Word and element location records

* * *

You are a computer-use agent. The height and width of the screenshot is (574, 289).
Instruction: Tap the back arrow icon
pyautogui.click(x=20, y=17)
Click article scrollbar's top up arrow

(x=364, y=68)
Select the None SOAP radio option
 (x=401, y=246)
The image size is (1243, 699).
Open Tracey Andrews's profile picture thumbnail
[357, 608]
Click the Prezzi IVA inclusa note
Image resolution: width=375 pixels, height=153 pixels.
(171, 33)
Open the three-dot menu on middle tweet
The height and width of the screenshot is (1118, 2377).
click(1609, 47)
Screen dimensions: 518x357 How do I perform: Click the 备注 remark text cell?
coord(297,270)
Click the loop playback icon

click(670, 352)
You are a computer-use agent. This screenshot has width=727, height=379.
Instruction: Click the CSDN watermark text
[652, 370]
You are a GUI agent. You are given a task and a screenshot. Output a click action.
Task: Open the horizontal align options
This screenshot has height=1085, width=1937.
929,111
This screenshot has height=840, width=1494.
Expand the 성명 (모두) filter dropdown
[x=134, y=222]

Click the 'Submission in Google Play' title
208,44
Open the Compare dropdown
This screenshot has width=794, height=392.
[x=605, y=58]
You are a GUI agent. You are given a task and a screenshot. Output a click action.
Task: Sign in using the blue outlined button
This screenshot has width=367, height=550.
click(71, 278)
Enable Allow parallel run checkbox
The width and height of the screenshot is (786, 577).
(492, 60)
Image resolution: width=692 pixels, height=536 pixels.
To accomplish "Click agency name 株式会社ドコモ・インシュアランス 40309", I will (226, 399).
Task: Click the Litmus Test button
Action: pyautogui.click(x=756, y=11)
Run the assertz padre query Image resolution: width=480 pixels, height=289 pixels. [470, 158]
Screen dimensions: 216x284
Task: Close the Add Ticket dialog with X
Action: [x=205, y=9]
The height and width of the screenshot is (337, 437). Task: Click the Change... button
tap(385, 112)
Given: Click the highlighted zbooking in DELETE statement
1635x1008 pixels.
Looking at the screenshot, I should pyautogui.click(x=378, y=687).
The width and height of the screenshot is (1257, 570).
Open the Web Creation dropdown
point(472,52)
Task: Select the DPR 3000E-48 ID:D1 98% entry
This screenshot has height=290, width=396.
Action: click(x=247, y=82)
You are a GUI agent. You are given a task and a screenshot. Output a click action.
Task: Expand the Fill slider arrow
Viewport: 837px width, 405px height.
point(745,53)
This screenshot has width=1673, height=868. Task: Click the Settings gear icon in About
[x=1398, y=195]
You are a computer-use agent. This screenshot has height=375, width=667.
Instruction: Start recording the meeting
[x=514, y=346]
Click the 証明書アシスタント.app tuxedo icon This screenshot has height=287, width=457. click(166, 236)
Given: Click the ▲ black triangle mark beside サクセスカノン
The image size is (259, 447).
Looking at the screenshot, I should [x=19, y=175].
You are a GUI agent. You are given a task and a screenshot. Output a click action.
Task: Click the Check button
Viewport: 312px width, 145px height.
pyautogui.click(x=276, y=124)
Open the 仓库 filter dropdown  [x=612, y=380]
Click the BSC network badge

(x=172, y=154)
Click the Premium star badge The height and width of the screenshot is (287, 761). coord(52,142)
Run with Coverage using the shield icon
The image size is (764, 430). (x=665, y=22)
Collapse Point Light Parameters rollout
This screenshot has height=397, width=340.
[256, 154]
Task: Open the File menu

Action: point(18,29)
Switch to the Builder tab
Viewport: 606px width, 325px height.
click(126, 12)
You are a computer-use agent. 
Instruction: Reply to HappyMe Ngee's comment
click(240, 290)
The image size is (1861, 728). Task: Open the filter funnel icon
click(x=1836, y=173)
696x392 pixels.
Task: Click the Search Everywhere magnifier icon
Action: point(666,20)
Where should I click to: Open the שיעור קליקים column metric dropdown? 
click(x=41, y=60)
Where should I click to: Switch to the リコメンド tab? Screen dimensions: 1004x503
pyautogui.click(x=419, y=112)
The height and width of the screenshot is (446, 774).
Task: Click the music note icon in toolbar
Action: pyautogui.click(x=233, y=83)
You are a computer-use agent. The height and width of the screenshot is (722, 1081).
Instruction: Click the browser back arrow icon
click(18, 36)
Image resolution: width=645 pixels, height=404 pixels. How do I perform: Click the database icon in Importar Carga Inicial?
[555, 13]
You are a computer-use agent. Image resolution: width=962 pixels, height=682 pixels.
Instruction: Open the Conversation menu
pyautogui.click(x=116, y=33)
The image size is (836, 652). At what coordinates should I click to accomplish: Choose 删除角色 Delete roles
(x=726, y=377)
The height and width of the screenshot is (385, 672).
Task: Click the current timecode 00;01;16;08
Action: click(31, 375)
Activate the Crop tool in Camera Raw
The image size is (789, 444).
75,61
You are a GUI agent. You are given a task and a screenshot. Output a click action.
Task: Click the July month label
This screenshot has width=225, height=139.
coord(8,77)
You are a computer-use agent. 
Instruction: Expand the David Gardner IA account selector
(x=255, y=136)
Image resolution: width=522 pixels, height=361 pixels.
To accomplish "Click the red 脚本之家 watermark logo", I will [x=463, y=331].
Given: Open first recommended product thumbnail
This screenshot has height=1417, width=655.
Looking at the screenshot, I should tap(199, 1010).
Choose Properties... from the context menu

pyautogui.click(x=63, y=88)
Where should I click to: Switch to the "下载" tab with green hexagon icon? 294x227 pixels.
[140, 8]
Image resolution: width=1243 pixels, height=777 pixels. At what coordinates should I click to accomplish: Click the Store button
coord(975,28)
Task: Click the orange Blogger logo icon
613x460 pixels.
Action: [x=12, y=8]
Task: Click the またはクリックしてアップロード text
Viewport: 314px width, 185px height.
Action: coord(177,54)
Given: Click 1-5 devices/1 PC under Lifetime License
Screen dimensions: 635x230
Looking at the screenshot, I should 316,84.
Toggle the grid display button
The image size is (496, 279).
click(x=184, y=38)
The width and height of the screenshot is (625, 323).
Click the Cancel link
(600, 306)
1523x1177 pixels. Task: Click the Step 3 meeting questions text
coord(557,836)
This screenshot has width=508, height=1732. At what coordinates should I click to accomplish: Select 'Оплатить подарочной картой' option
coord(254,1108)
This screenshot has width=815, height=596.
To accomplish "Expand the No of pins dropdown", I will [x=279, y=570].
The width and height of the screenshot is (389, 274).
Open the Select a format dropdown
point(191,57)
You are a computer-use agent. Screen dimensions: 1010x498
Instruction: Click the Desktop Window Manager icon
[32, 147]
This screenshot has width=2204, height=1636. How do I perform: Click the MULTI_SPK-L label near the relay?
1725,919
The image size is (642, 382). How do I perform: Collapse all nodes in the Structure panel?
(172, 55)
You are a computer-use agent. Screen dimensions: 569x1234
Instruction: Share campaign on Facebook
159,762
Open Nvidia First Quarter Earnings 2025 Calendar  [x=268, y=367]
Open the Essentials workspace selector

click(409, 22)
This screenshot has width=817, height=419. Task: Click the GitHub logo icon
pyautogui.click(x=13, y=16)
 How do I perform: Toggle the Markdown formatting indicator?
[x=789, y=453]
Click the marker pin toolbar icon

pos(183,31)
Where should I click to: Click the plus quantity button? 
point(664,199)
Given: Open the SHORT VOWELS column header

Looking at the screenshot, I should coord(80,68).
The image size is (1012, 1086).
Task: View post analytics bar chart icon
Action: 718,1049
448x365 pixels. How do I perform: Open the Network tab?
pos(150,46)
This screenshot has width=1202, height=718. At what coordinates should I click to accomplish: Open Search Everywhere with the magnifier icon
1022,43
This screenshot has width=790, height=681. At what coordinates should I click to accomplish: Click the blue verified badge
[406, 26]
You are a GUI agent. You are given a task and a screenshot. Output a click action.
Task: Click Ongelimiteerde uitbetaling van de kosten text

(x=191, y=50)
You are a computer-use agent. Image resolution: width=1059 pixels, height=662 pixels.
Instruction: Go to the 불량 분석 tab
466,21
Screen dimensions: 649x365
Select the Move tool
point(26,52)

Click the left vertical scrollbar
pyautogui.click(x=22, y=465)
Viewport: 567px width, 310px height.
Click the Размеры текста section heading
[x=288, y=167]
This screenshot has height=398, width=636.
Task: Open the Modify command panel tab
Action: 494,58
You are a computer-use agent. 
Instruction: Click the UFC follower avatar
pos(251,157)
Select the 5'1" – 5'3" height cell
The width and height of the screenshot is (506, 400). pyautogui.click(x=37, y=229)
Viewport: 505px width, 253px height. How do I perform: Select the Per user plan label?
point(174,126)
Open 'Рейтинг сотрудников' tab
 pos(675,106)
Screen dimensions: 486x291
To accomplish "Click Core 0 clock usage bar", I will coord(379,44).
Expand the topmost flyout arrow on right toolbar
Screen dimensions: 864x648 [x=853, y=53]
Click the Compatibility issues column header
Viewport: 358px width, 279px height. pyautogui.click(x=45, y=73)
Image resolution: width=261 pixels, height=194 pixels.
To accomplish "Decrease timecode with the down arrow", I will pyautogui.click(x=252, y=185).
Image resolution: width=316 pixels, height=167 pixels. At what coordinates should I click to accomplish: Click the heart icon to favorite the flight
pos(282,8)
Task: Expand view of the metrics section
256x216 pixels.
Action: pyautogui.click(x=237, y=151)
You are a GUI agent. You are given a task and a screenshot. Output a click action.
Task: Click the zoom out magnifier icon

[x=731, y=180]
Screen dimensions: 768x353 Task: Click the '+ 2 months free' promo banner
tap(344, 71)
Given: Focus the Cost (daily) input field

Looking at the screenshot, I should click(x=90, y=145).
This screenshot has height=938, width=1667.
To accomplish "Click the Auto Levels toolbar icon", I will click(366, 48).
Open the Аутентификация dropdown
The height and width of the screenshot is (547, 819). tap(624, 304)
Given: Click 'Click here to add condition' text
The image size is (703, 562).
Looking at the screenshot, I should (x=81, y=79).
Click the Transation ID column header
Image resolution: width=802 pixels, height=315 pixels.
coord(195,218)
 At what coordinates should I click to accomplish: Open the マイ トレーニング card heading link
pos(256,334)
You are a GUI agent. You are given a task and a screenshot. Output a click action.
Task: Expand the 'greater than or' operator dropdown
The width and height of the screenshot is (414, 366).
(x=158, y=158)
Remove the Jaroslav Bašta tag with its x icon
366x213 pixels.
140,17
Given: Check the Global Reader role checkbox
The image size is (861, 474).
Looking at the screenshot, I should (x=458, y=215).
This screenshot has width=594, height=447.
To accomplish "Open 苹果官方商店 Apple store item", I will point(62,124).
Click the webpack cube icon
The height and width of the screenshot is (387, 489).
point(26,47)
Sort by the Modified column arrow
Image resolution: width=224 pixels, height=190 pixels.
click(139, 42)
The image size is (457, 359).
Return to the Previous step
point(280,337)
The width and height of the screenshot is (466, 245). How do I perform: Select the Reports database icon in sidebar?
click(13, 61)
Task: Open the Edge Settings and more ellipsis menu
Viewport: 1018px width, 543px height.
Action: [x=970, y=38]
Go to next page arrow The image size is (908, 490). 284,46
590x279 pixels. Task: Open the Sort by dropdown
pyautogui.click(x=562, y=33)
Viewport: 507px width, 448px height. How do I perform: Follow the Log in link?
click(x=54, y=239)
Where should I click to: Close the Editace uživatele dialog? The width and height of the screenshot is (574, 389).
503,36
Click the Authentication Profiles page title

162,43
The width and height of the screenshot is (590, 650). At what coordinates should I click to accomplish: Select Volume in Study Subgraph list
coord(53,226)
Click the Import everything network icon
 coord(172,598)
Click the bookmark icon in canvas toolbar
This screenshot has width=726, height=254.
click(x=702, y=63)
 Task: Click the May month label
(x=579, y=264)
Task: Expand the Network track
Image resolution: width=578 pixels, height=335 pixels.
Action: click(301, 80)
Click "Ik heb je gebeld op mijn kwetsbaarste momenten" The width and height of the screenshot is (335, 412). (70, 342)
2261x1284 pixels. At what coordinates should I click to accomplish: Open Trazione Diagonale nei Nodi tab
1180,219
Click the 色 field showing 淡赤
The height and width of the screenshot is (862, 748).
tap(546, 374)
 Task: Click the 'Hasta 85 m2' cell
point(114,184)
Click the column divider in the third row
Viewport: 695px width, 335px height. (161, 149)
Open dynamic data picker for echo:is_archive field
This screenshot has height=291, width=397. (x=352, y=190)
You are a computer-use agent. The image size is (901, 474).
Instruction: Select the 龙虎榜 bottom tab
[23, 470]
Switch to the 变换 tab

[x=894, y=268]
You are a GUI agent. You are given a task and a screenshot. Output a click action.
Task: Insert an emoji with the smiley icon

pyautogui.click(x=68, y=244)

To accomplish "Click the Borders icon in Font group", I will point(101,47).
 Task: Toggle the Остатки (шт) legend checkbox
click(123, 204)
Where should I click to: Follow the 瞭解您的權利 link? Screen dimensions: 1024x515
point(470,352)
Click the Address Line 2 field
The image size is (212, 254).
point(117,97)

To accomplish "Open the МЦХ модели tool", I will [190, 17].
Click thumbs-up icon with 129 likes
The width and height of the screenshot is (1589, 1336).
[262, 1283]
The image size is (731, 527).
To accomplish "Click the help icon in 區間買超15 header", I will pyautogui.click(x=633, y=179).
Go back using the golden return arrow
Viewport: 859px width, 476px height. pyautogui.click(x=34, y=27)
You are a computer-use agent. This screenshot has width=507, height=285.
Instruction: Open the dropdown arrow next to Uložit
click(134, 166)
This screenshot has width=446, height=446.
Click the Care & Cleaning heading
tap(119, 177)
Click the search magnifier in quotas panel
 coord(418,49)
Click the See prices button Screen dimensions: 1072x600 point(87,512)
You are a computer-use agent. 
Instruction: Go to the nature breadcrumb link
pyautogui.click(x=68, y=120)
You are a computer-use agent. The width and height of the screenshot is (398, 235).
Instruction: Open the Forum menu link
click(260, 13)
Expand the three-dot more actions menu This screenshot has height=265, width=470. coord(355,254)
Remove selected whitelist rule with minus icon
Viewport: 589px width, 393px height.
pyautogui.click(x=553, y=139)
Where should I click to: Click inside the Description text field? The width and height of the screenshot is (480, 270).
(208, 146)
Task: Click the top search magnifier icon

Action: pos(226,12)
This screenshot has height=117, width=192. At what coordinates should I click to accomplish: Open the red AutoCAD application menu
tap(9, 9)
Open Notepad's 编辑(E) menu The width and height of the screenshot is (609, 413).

* * *

Rewrite the records from the line with "Click the Compatibility issues column header" to the line with "I will point(62,124).", swapping "heart icon" for "heart button" and leaving everything else as it is.

Click the Compatibility issues column header
Viewport: 358px width, 279px height. pyautogui.click(x=45, y=73)
Image resolution: width=261 pixels, height=194 pixels.
To accomplish "Decrease timecode with the down arrow", I will pyautogui.click(x=252, y=185).
Image resolution: width=316 pixels, height=167 pixels. At what coordinates should I click to accomplish: Click the heart button to favorite the flight
pos(282,8)
Task: Expand view of the metrics section
256x216 pixels.
Action: pyautogui.click(x=237, y=151)
You are a GUI agent. You are given a task and a screenshot. Output a click action.
Task: Click the zoom out magnifier icon

[x=731, y=180]
Screen dimensions: 768x353 Task: Click the '+ 2 months free' promo banner
tap(344, 71)
Given: Focus the Cost (daily) input field

Looking at the screenshot, I should click(x=90, y=145).
This screenshot has height=938, width=1667.
To accomplish "Click the Auto Levels toolbar icon", I will click(366, 48).
Open the Аутентификация dropdown
The height and width of the screenshot is (547, 819). tap(624, 304)
Given: Click 'Click here to add condition' text
The image size is (703, 562).
Looking at the screenshot, I should (x=81, y=79).
Click the Transation ID column header
Image resolution: width=802 pixels, height=315 pixels.
coord(195,218)
 At what coordinates should I click to accomplish: Open the マイ トレーニング card heading link
pos(256,334)
You are a GUI agent. You are given a task and a screenshot. Output a click action.
Task: Expand the 'greater than or' operator dropdown
The width and height of the screenshot is (414, 366).
(x=158, y=158)
Remove the Jaroslav Bašta tag with its x icon
366x213 pixels.
140,17
Given: Check the Global Reader role checkbox
The image size is (861, 474).
Looking at the screenshot, I should (x=458, y=215).
This screenshot has width=594, height=447.
To accomplish "Open 苹果官方商店 Apple store item", I will point(62,124).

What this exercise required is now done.